Return every line of the data below, exactly.
BEGIN Dataset records
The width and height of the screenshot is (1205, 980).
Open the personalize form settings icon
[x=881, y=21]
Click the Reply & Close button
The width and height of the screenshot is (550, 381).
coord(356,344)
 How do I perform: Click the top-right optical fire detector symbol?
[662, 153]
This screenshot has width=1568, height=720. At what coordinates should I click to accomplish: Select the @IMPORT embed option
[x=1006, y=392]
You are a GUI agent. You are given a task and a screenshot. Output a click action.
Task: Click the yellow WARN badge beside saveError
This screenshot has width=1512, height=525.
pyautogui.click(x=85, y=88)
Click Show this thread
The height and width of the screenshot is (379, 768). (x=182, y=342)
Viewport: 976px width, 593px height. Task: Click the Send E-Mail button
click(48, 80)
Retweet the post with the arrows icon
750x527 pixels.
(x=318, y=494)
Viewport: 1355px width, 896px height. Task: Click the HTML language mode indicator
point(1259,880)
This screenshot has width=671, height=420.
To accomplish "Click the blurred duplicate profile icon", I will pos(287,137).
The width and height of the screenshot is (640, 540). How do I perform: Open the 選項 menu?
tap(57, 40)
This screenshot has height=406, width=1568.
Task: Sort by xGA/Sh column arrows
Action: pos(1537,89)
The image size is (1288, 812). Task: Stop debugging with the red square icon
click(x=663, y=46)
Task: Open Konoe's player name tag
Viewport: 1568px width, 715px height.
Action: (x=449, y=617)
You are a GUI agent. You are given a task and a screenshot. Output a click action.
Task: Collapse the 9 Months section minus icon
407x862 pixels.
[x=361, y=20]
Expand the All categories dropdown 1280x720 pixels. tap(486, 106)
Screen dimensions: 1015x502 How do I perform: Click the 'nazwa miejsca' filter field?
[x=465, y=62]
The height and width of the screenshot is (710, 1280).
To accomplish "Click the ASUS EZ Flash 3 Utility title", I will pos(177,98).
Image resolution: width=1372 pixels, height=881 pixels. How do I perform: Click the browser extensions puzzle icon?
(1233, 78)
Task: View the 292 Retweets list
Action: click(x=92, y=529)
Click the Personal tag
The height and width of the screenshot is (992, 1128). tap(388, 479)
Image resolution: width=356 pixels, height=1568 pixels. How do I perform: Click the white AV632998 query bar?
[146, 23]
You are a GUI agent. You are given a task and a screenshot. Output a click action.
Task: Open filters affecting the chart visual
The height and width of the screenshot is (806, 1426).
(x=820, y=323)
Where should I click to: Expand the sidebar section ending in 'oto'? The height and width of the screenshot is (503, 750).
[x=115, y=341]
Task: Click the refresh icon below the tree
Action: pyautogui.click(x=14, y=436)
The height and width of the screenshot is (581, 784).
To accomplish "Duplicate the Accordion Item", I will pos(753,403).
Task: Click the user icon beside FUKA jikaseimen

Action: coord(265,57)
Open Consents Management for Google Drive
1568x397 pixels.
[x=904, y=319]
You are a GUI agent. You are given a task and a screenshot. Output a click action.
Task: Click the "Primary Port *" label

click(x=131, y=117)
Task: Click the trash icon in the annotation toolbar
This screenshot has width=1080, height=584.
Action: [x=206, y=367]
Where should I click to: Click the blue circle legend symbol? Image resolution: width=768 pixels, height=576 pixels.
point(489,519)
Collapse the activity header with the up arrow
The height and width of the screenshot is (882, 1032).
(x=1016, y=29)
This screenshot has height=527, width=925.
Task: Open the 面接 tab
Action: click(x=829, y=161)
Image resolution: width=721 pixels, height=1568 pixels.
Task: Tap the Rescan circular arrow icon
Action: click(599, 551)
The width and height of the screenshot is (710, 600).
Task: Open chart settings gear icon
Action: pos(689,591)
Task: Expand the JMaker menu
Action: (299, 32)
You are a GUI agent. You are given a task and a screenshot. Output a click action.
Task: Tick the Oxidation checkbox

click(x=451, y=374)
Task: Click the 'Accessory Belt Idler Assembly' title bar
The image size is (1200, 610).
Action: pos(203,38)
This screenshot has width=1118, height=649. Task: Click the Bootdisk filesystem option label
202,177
END Dataset records
Finished task -
The width and height of the screenshot is (1205, 980).
Open the personalize form settings icon
[x=881, y=21]
Click the Reply & Close button
The width and height of the screenshot is (550, 381).
coord(356,344)
 How do I perform: Click the top-right optical fire detector symbol?
[662, 153]
This screenshot has width=1568, height=720. At what coordinates should I click to accomplish: Select the @IMPORT embed option
[x=1006, y=392]
You are a GUI agent. You are given a task and a screenshot. Output a click action.
Task: Click the yellow WARN badge beside saveError
This screenshot has width=1512, height=525.
pyautogui.click(x=85, y=88)
Click Show this thread
The height and width of the screenshot is (379, 768). (x=182, y=342)
Viewport: 976px width, 593px height. Task: Click the Send E-Mail button
click(48, 80)
Retweet the post with the arrows icon
750x527 pixels.
(x=318, y=494)
Viewport: 1355px width, 896px height. Task: Click the HTML language mode indicator
point(1259,880)
This screenshot has width=671, height=420.
To accomplish "Click the blurred duplicate profile icon", I will pos(287,137).
The width and height of the screenshot is (640, 540). How do I perform: Open the 選項 menu?
tap(57, 40)
This screenshot has height=406, width=1568.
Task: Sort by xGA/Sh column arrows
Action: pos(1537,89)
The image size is (1288, 812). Task: Stop debugging with the red square icon
click(x=663, y=46)
Task: Open Konoe's player name tag
Viewport: 1568px width, 715px height.
Action: (x=449, y=617)
You are a GUI agent. You are given a task and a screenshot. Output a click action.
Task: Collapse the 9 Months section minus icon
407x862 pixels.
[x=361, y=20]
Expand the All categories dropdown 1280x720 pixels. tap(486, 106)
Screen dimensions: 1015x502 How do I perform: Click the 'nazwa miejsca' filter field?
[x=465, y=62]
The height and width of the screenshot is (710, 1280).
To accomplish "Click the ASUS EZ Flash 3 Utility title", I will pos(177,98).
Image resolution: width=1372 pixels, height=881 pixels. How do I perform: Click the browser extensions puzzle icon?
(1233, 78)
Task: View the 292 Retweets list
Action: click(x=92, y=529)
Click the Personal tag
The height and width of the screenshot is (992, 1128). tap(388, 479)
Image resolution: width=356 pixels, height=1568 pixels. How do I perform: Click the white AV632998 query bar?
[146, 23]
You are a GUI agent. You are given a task and a screenshot. Output a click action.
Task: Open filters affecting the chart visual
The height and width of the screenshot is (806, 1426).
(x=820, y=323)
Where should I click to: Expand the sidebar section ending in 'oto'? The height and width of the screenshot is (503, 750).
[x=115, y=341]
Task: Click the refresh icon below the tree
Action: pyautogui.click(x=14, y=436)
The height and width of the screenshot is (581, 784).
To accomplish "Duplicate the Accordion Item", I will pos(753,403).
Task: Click the user icon beside FUKA jikaseimen

Action: coord(265,57)
Open Consents Management for Google Drive
1568x397 pixels.
[x=904, y=319]
You are a GUI agent. You are given a task and a screenshot. Output a click action.
Task: Click the "Primary Port *" label

click(x=131, y=117)
Task: Click the trash icon in the annotation toolbar
This screenshot has width=1080, height=584.
Action: [x=206, y=367]
Where should I click to: Click the blue circle legend symbol? Image resolution: width=768 pixels, height=576 pixels.
point(489,519)
Collapse the activity header with the up arrow
The height and width of the screenshot is (882, 1032).
(x=1016, y=29)
This screenshot has height=527, width=925.
Task: Open the 面接 tab
Action: click(x=829, y=161)
Image resolution: width=721 pixels, height=1568 pixels.
Task: Tap the Rescan circular arrow icon
Action: click(599, 551)
The width and height of the screenshot is (710, 600).
Task: Open chart settings gear icon
Action: pos(689,591)
Task: Expand the JMaker menu
Action: (299, 32)
You are a GUI agent. You are given a task and a screenshot. Output a click action.
Task: Tick the Oxidation checkbox

click(x=451, y=374)
Task: Click the 'Accessory Belt Idler Assembly' title bar
The image size is (1200, 610).
Action: pos(203,38)
This screenshot has width=1118, height=649. Task: Click the Bootdisk filesystem option label
202,177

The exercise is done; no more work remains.